EXERCISE: Starting with the line containing "You are a computer-use" and continuing through the end of the entries, rewrite those lines as a numbered list without blank lines. Leave the pictures out of your list.

INPUT RECORDS:
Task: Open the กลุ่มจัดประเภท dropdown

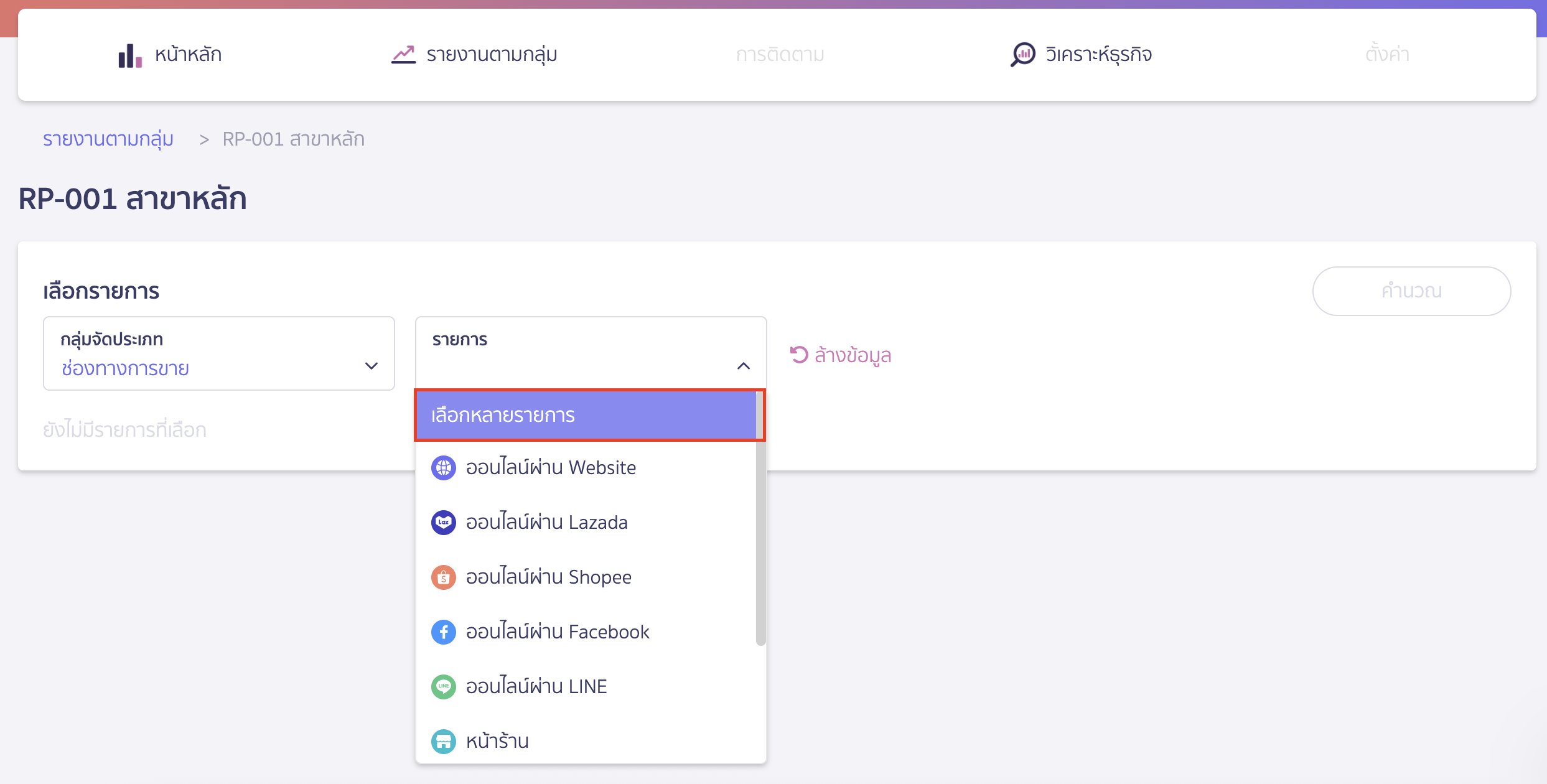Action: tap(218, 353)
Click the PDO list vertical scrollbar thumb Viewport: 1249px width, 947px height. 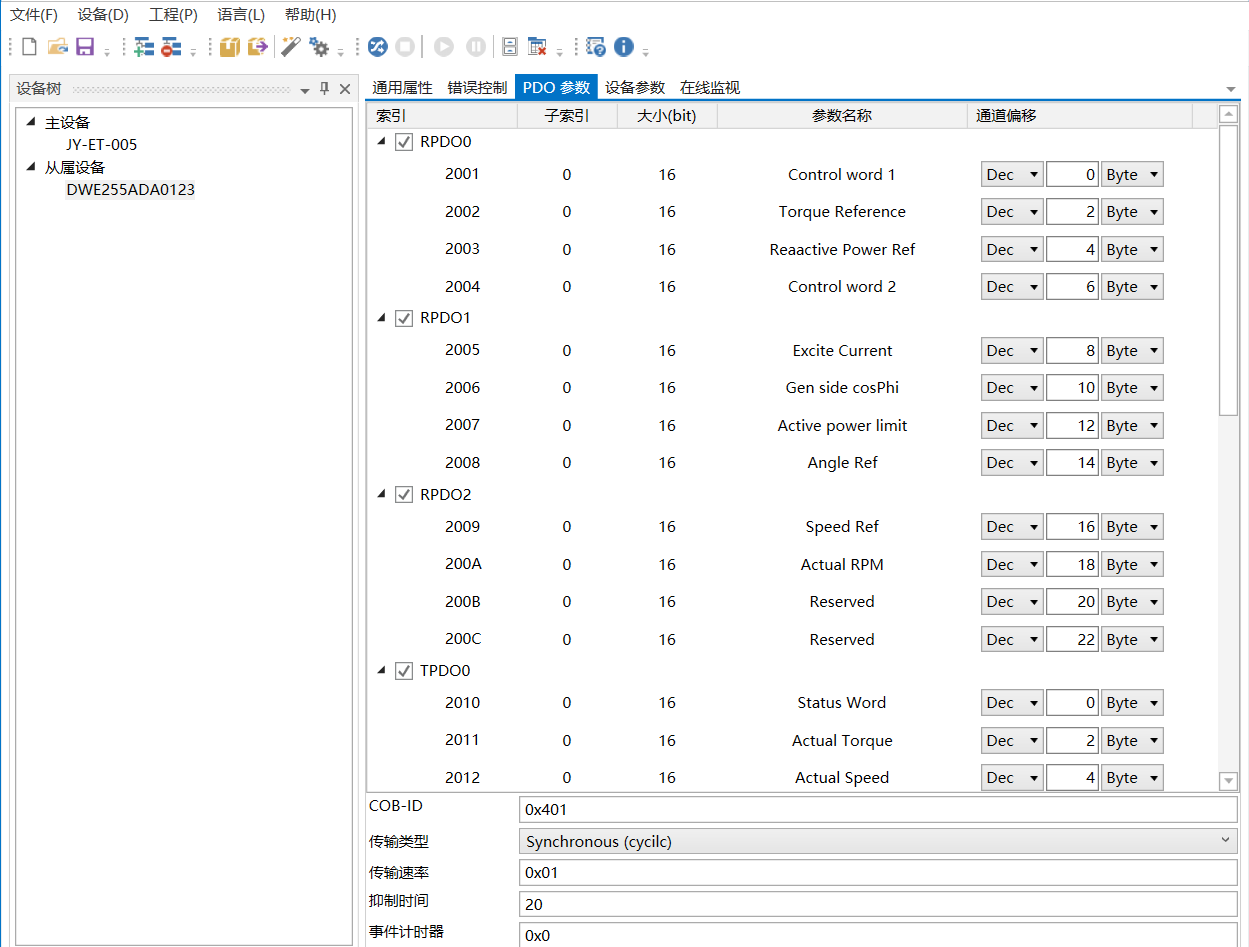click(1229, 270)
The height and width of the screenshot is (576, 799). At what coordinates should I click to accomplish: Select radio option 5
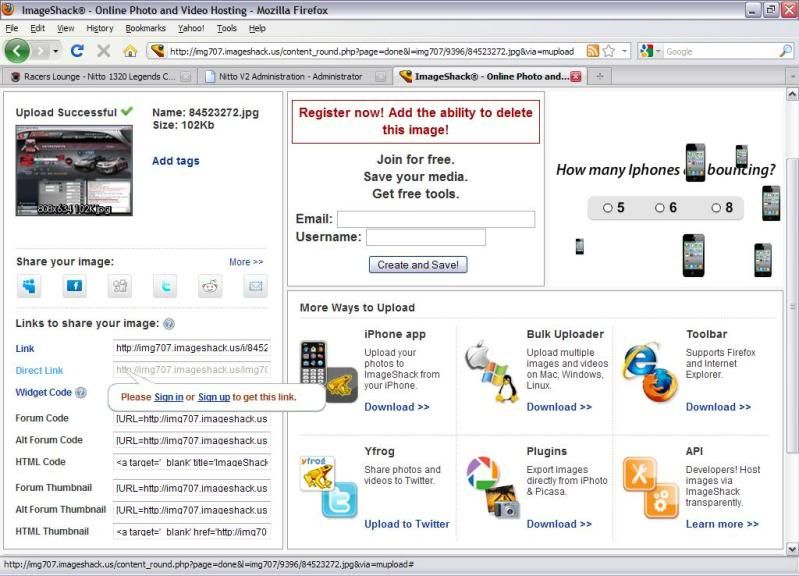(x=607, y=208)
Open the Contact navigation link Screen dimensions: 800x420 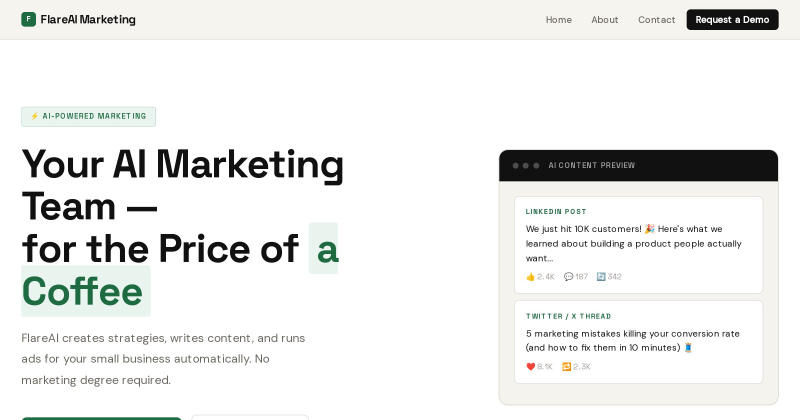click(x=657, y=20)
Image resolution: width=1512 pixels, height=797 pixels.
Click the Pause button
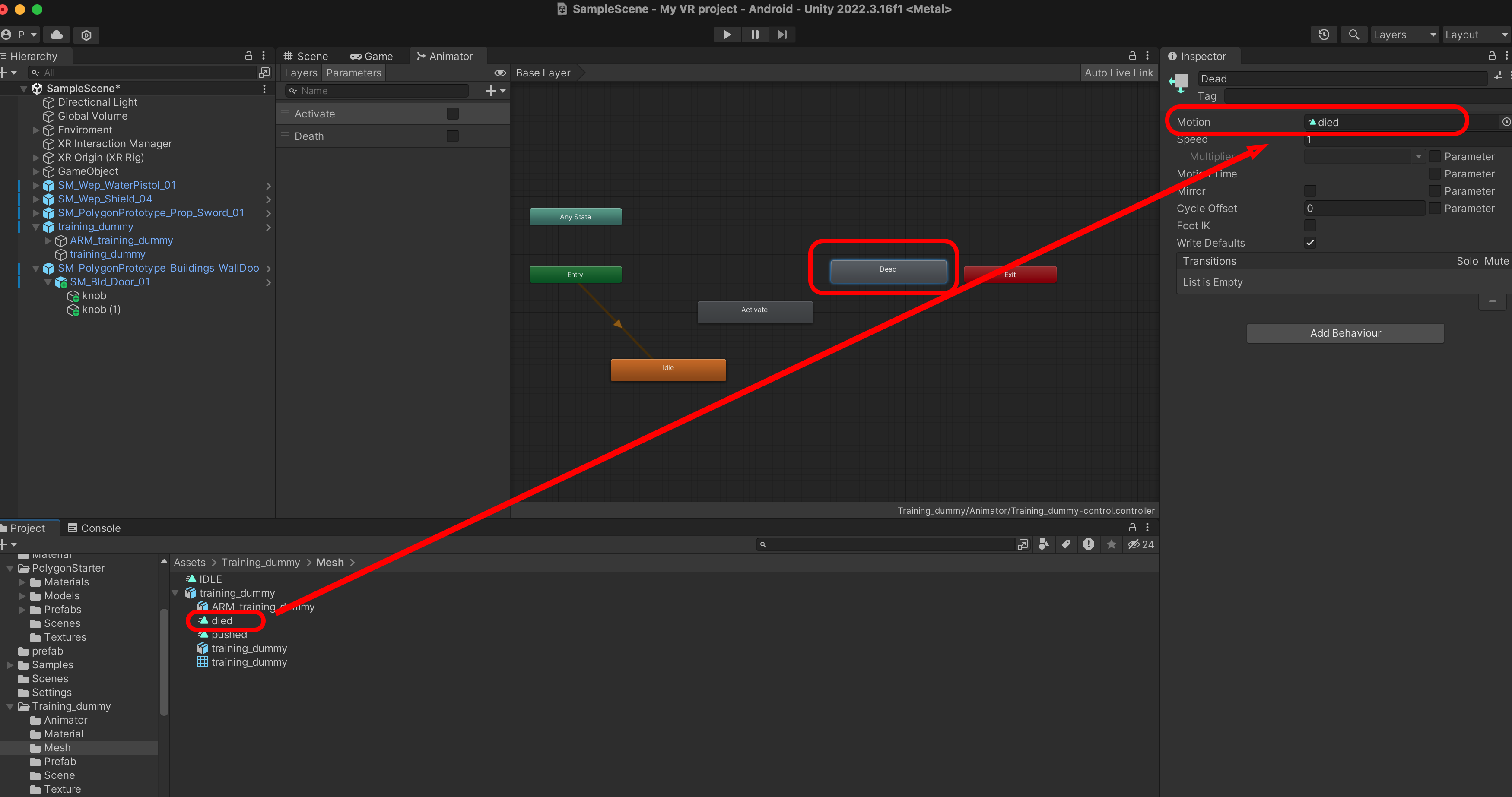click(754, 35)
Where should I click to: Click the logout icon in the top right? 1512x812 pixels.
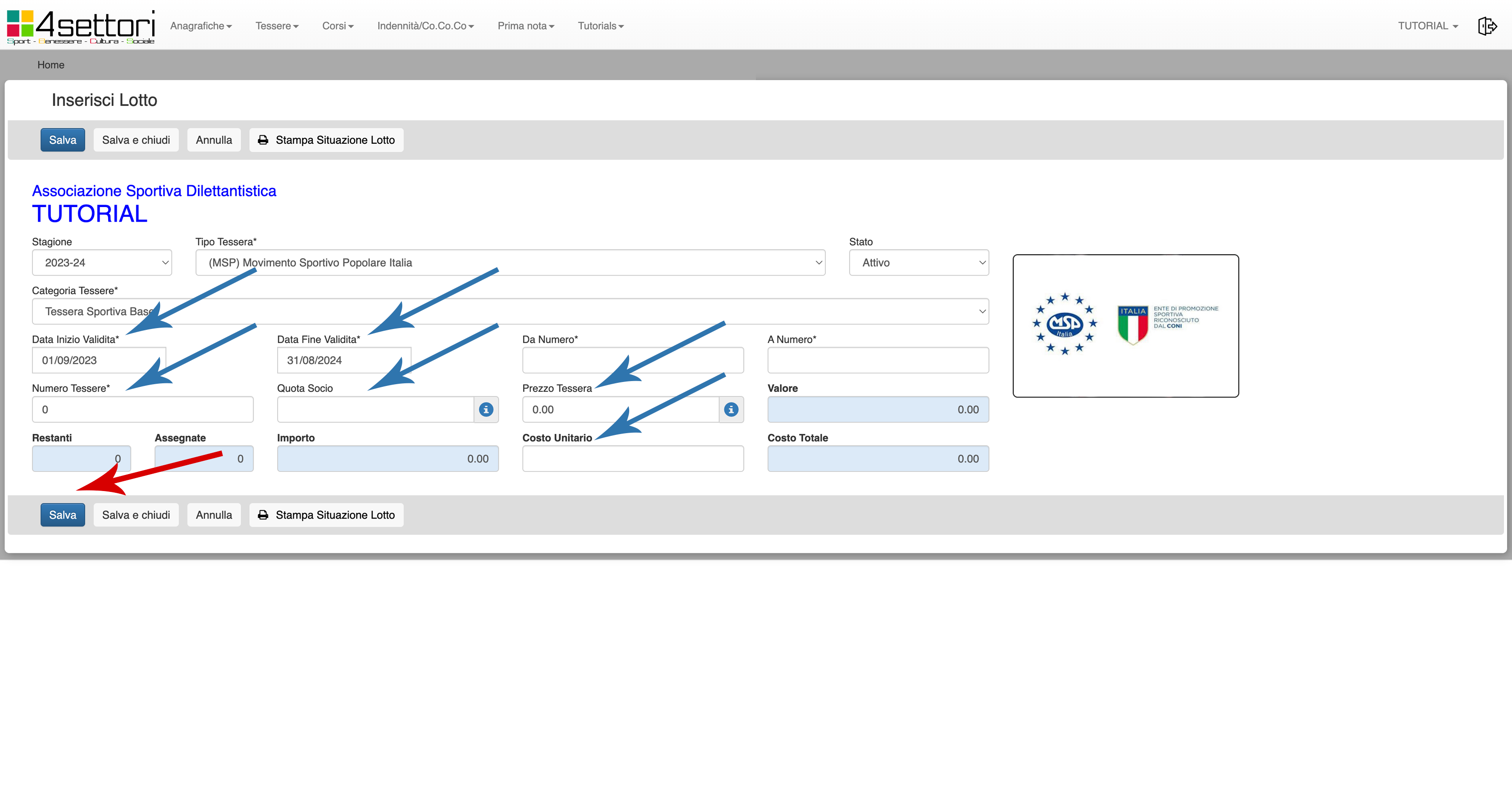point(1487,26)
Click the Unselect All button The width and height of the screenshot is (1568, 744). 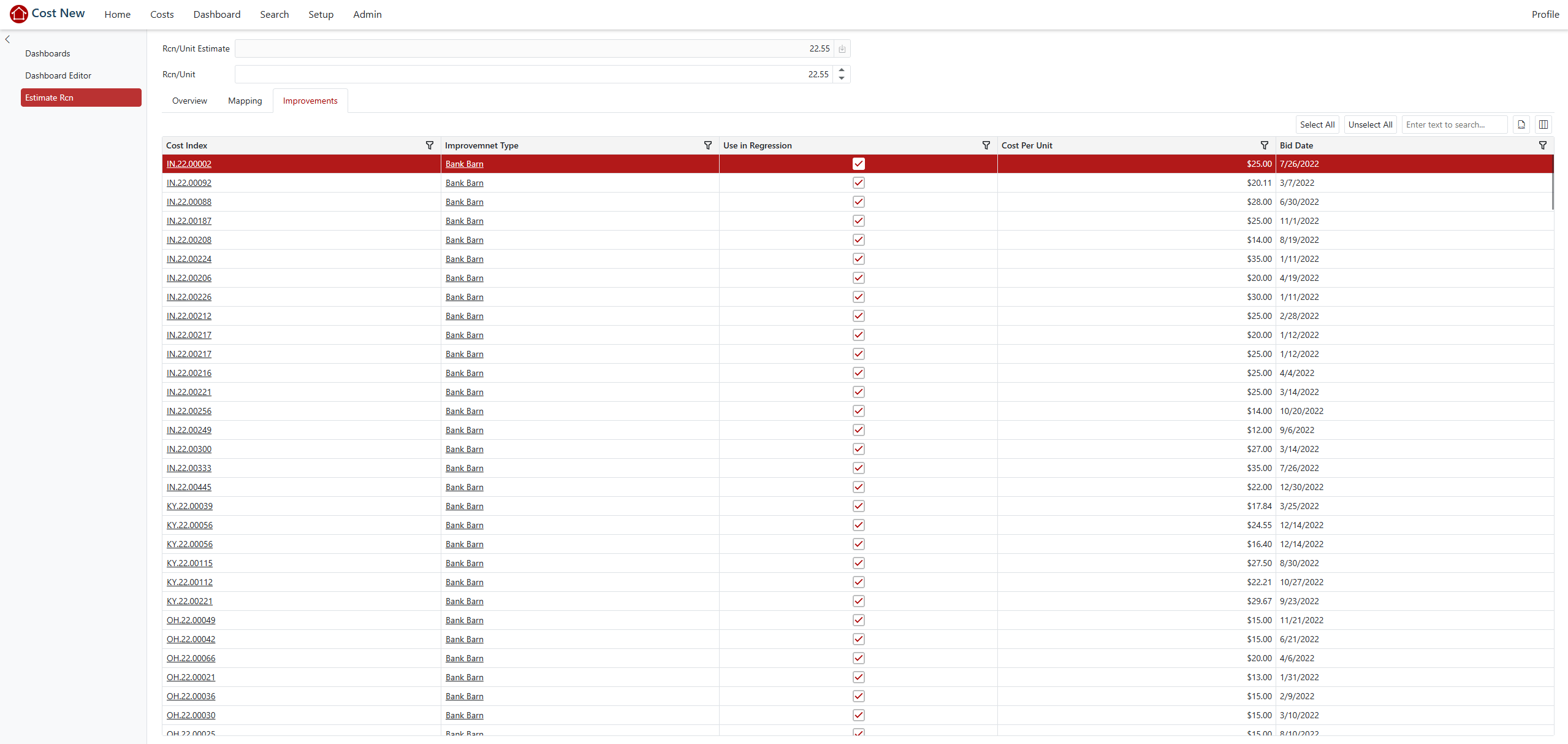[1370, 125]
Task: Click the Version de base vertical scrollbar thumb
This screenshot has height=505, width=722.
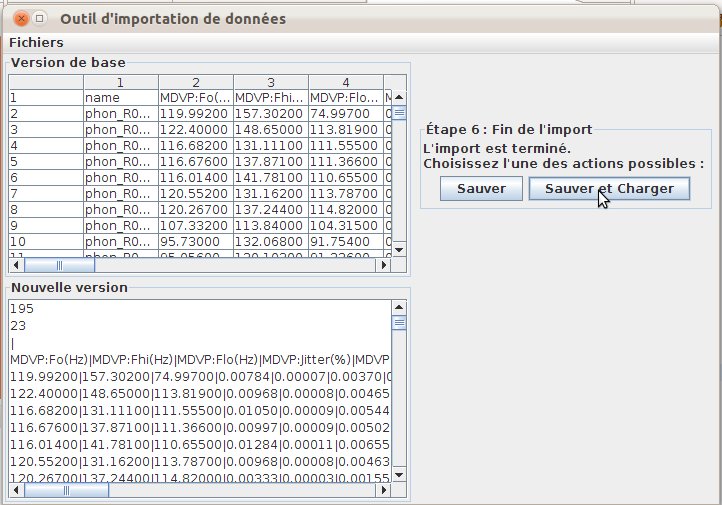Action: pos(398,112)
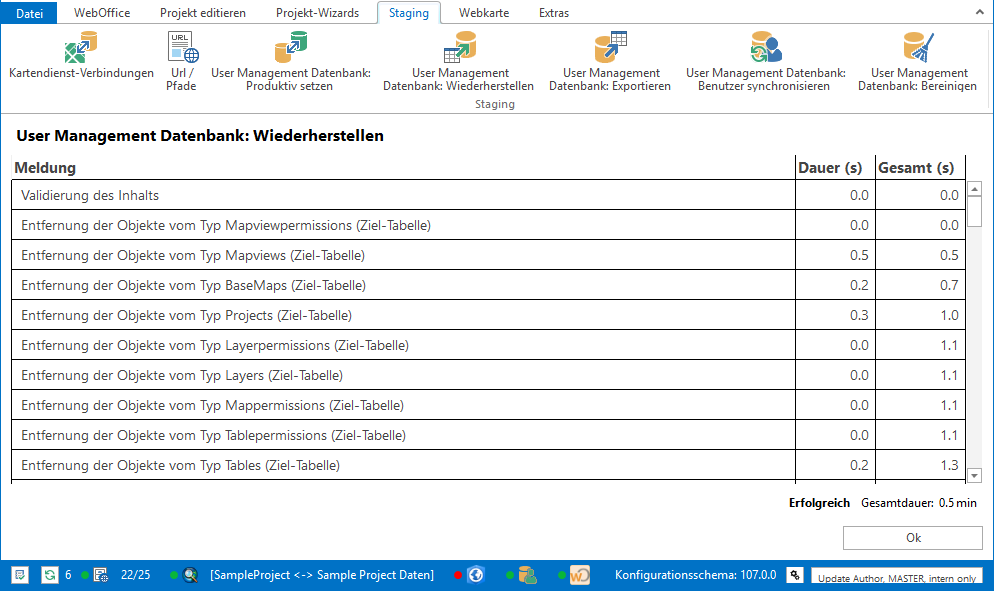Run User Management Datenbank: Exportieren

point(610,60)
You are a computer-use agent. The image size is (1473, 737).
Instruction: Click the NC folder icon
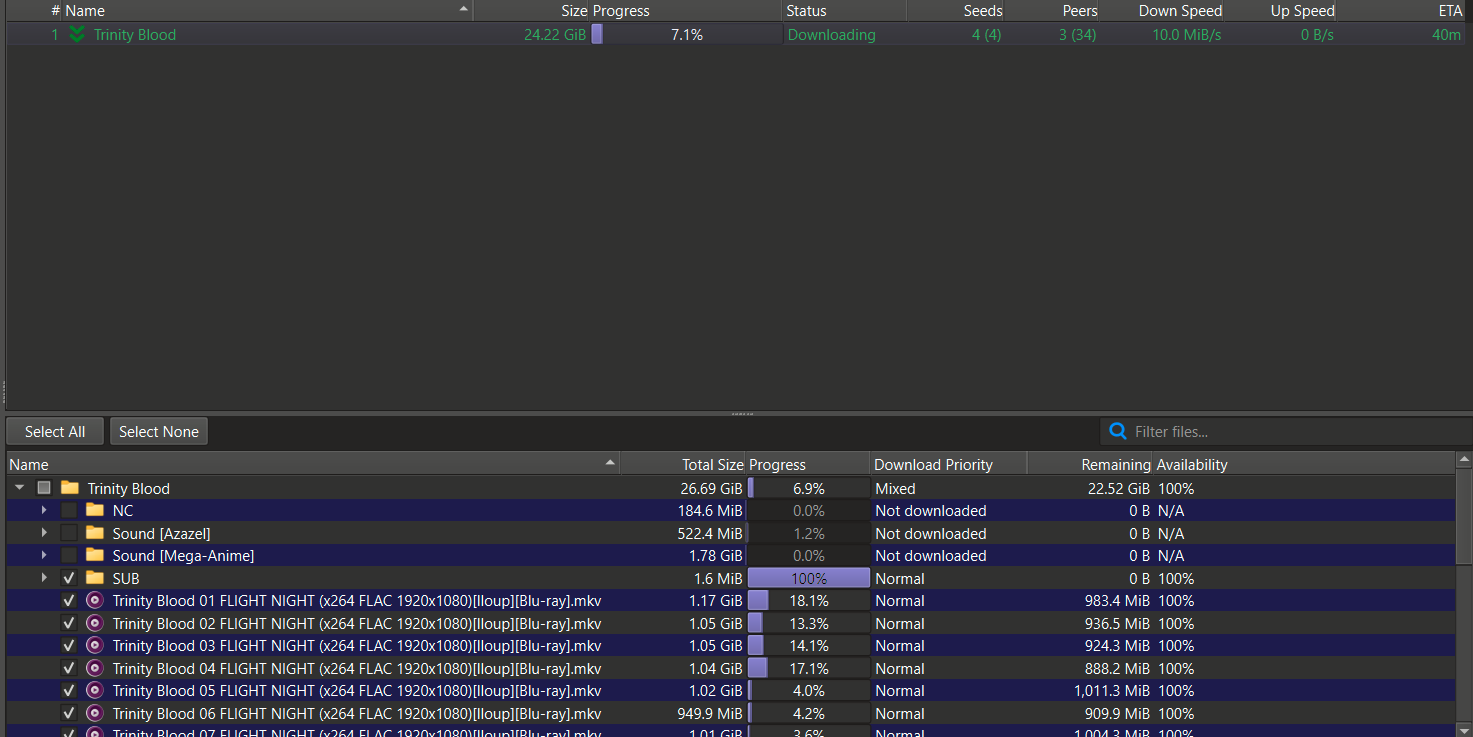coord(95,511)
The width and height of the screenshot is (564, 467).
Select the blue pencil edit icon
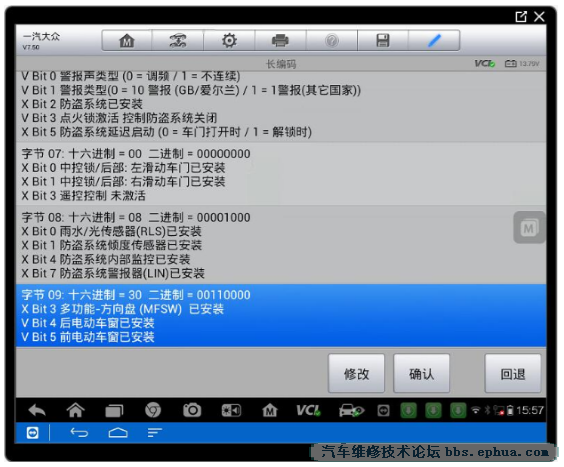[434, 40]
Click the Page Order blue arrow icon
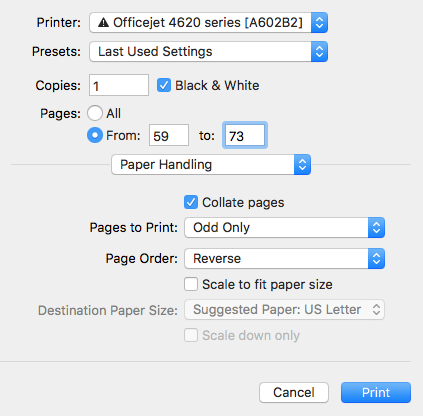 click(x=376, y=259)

OUTPUT FOR THIS EXERCISE:
1. You are a computer-use agent. The image size is (1473, 737).
2. Instruction: Click the NC folder icon
3. coord(95,511)
4. The width and height of the screenshot is (564, 467).
5. Select the blue pencil edit icon
6. [434, 40]
7. Click the Page Order blue arrow icon
8.  click(x=376, y=259)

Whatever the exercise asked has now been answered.